“Mercy!” gasped Michael. “Mercy for my daughter’s sake—I ask none for myself!”

“You have discovered mercy. Who called for mercy for Peter Petrovitch twenty years ago when you ordered him and his father sent to prison—and then his father was cut down by your Cossacks? Answer me that?”

“If my daughter were safe from the Ataman, you could take your vengeance,” said Michael simply. “I have lived beyond——”

“Oh, hush!” cried Peter angrily, clapping his hand over Michael’s mouth. He slipped his fingers under the folds of the bandage about Michael’s face, and slipped it back over his head, pulling it upward from the chin.

“Let me see your face, Michael! It has been a long time since we looked at one another—and each knew the other. On that day you were the bold, brave Governor, surrounded by your soldiers. Life was cheap then—to you. Come! Stand upon your feet like a man!” And Peter lifted him up against the table.

“I have no fear of death,” said Michael proudly.

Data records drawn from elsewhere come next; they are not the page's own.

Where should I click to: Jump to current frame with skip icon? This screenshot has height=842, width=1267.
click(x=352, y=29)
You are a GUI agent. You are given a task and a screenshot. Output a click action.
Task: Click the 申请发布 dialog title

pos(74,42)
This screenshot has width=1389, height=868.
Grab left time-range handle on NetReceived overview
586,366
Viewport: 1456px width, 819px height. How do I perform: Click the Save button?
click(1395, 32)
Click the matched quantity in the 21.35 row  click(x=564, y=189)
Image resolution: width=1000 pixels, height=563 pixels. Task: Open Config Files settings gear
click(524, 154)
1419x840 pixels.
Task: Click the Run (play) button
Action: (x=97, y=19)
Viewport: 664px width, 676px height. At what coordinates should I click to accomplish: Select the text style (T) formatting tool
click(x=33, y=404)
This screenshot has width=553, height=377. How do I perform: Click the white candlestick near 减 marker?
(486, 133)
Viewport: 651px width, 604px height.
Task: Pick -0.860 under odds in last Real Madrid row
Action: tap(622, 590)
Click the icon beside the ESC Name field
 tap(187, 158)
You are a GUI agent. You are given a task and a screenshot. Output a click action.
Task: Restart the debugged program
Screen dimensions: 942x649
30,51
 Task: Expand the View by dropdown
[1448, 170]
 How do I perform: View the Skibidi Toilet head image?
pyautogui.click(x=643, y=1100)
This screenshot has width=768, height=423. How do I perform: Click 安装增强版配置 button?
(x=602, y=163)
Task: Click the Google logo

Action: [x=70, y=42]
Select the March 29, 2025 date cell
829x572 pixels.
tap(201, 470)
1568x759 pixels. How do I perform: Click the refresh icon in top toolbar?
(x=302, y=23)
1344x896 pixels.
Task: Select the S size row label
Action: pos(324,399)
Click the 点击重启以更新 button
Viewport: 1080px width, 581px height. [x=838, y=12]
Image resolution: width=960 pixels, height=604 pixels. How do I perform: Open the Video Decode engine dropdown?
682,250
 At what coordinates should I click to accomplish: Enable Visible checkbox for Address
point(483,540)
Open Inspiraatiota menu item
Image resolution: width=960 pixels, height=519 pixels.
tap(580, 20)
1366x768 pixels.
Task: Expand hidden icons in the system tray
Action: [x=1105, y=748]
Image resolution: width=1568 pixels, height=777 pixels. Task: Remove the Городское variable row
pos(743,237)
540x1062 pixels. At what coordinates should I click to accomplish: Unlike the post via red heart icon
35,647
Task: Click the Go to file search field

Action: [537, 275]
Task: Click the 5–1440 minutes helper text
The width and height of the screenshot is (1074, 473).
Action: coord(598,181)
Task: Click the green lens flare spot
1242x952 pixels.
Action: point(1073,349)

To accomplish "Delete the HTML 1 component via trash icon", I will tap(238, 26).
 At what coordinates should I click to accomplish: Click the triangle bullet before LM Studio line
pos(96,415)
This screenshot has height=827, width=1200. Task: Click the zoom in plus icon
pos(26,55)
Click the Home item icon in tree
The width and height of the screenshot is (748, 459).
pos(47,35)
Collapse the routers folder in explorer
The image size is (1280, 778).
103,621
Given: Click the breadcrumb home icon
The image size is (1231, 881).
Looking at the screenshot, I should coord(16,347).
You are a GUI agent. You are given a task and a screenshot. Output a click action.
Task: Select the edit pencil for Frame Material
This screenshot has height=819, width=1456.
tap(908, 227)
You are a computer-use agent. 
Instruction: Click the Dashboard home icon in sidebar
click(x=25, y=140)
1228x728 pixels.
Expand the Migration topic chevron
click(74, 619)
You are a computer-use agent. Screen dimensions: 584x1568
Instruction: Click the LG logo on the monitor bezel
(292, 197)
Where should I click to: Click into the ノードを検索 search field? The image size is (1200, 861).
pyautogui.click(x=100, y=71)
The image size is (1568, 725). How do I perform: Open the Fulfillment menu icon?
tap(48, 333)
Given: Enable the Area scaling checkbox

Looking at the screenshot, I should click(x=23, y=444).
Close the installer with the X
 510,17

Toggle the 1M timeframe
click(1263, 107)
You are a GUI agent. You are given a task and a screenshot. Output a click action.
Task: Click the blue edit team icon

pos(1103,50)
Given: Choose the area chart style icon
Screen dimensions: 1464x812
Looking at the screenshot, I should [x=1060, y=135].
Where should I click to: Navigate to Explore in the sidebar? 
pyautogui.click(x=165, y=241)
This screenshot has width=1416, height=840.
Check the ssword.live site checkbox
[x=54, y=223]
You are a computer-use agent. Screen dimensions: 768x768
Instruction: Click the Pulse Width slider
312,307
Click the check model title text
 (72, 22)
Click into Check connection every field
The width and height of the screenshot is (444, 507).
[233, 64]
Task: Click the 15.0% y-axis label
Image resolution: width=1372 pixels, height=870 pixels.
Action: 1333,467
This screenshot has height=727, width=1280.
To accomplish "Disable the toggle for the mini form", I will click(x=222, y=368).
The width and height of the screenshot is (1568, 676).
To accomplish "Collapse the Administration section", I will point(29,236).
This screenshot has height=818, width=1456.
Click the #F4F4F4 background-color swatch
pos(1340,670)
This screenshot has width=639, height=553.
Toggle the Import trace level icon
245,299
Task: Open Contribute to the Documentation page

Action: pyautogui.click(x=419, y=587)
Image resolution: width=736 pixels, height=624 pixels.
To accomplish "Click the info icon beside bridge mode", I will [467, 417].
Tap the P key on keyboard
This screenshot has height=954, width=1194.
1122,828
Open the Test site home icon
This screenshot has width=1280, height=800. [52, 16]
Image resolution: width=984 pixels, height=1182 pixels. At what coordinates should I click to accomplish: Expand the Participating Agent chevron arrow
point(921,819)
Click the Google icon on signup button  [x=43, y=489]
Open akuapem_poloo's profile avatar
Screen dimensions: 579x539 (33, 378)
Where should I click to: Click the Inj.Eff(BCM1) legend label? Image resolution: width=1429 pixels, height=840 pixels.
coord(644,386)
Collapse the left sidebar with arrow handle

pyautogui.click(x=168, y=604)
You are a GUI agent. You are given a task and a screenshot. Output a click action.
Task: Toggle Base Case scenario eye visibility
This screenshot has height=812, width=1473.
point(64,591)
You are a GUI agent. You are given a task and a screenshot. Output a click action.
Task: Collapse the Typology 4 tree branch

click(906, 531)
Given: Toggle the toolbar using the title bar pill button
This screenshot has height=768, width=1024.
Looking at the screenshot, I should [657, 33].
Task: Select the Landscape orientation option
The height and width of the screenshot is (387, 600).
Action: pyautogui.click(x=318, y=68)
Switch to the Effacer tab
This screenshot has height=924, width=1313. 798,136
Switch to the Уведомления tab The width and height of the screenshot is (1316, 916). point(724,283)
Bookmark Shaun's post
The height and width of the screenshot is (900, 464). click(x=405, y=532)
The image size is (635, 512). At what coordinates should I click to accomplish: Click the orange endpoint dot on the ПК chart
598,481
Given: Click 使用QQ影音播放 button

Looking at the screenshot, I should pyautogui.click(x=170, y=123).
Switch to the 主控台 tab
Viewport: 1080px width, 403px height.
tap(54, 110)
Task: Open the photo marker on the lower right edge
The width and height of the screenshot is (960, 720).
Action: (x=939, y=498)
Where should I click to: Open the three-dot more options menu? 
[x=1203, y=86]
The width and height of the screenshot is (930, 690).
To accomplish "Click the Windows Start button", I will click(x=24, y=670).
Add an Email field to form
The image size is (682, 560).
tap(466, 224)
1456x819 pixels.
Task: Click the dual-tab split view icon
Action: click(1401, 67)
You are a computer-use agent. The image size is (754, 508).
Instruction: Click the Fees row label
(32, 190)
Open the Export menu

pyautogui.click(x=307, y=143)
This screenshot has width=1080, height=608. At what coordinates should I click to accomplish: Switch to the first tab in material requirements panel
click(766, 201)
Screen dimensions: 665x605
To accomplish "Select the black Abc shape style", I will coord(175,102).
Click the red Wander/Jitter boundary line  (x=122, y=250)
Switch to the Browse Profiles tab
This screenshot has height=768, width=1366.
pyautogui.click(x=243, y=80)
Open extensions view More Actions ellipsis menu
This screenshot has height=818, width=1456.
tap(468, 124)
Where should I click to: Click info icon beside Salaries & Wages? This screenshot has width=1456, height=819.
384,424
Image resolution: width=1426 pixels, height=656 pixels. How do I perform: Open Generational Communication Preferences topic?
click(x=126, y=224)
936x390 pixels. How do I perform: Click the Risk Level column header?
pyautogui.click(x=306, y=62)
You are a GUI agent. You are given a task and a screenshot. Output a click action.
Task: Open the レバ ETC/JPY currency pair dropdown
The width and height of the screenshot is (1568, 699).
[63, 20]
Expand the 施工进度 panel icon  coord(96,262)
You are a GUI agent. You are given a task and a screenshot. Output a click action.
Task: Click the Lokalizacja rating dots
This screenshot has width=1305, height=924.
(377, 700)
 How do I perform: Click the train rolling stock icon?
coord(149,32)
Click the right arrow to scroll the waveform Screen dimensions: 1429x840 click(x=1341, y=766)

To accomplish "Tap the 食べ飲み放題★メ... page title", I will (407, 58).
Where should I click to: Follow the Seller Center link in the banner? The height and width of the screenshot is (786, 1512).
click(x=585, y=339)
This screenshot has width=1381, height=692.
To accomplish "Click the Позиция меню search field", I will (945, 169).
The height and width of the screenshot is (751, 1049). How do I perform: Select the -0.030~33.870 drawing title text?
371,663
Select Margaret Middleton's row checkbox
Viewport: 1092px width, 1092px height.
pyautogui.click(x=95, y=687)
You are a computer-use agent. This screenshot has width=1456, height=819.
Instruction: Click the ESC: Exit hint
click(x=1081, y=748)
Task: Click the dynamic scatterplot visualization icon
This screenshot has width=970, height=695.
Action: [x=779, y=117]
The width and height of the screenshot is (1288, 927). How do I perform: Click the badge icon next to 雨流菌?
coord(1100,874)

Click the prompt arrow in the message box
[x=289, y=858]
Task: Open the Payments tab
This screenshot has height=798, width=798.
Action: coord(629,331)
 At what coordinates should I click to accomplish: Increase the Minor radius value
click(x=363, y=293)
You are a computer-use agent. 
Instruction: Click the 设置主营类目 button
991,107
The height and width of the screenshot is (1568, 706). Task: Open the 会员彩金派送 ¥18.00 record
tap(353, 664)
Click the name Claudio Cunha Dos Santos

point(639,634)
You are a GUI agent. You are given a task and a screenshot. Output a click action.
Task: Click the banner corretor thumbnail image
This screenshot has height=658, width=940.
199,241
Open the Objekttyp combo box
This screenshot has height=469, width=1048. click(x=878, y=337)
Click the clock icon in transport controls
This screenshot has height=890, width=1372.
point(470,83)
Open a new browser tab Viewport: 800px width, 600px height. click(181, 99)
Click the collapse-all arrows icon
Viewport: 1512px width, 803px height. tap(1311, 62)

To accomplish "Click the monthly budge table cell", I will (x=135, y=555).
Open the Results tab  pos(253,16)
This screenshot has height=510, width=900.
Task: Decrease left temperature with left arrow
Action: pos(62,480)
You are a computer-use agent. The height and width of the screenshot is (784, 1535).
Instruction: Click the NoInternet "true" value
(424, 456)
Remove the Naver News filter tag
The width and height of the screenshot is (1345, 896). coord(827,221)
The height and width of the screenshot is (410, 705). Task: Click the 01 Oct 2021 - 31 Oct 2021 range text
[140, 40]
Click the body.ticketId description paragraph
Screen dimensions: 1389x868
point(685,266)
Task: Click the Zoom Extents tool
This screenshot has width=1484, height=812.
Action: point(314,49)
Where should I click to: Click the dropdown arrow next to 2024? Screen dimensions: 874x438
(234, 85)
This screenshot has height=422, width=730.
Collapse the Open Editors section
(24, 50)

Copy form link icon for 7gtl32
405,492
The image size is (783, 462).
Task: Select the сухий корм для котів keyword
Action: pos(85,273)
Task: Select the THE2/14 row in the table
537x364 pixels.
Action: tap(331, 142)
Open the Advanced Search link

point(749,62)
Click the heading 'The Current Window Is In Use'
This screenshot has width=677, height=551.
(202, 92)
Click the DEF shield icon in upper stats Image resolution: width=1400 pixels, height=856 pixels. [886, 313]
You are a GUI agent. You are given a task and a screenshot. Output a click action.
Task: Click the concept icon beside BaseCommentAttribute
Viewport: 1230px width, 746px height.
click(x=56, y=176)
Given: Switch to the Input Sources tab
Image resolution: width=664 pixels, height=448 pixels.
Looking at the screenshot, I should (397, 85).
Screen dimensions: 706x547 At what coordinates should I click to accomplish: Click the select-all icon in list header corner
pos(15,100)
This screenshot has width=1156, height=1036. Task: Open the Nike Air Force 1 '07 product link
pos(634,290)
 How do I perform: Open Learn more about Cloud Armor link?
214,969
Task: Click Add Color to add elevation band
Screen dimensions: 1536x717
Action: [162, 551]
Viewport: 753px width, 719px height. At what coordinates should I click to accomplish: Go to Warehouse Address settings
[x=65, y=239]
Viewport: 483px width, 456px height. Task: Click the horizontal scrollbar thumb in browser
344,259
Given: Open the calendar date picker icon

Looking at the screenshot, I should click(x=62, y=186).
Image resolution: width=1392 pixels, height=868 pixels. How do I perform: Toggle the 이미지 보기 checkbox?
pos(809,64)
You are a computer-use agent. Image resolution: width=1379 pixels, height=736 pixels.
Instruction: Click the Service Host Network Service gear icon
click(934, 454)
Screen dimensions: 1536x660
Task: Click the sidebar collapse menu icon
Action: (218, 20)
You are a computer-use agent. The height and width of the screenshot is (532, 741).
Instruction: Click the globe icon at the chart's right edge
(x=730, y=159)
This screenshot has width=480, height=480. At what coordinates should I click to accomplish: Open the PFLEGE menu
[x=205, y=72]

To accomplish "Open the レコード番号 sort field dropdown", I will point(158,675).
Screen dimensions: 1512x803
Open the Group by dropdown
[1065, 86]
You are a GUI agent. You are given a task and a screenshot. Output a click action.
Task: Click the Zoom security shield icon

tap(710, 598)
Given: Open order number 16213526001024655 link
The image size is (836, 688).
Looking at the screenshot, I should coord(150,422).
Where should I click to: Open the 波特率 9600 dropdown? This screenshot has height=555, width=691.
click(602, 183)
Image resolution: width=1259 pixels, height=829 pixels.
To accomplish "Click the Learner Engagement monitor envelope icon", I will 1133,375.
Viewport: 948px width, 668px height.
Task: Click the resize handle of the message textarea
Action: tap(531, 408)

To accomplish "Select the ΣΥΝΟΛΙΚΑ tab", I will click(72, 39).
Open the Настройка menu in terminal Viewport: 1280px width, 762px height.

“No,” said Peter, laughing. “You are so ready to meet death that you tie your face up in rags. But you look like yourself, Michael! Yes, I would have known you but for the rags. Life is not so strong in you, now, it is true, but you are the same, yes.”

Peter stood before him, with folded arms, and scanned Michael’s face with reflective memory. He spoke quietly, almost soothingly, and his face was lighted by his joyful exultation. He thought of nothing but that his triumph had come, and he cared for nothing but that he should drink his fill of the wine of revenge.

“I am helpless now—an old man,” said Michael. “But I can die—Gorekin.”

“I suppose you can,” said Peter, “much as you would throw away a lemon that had been sucked dry. But I am thinking now of my father, twenty years ago. You were brave with his life, too—and mine! I was a helpless boy and you left me in your filthy prison. I might be there now for all you cared.”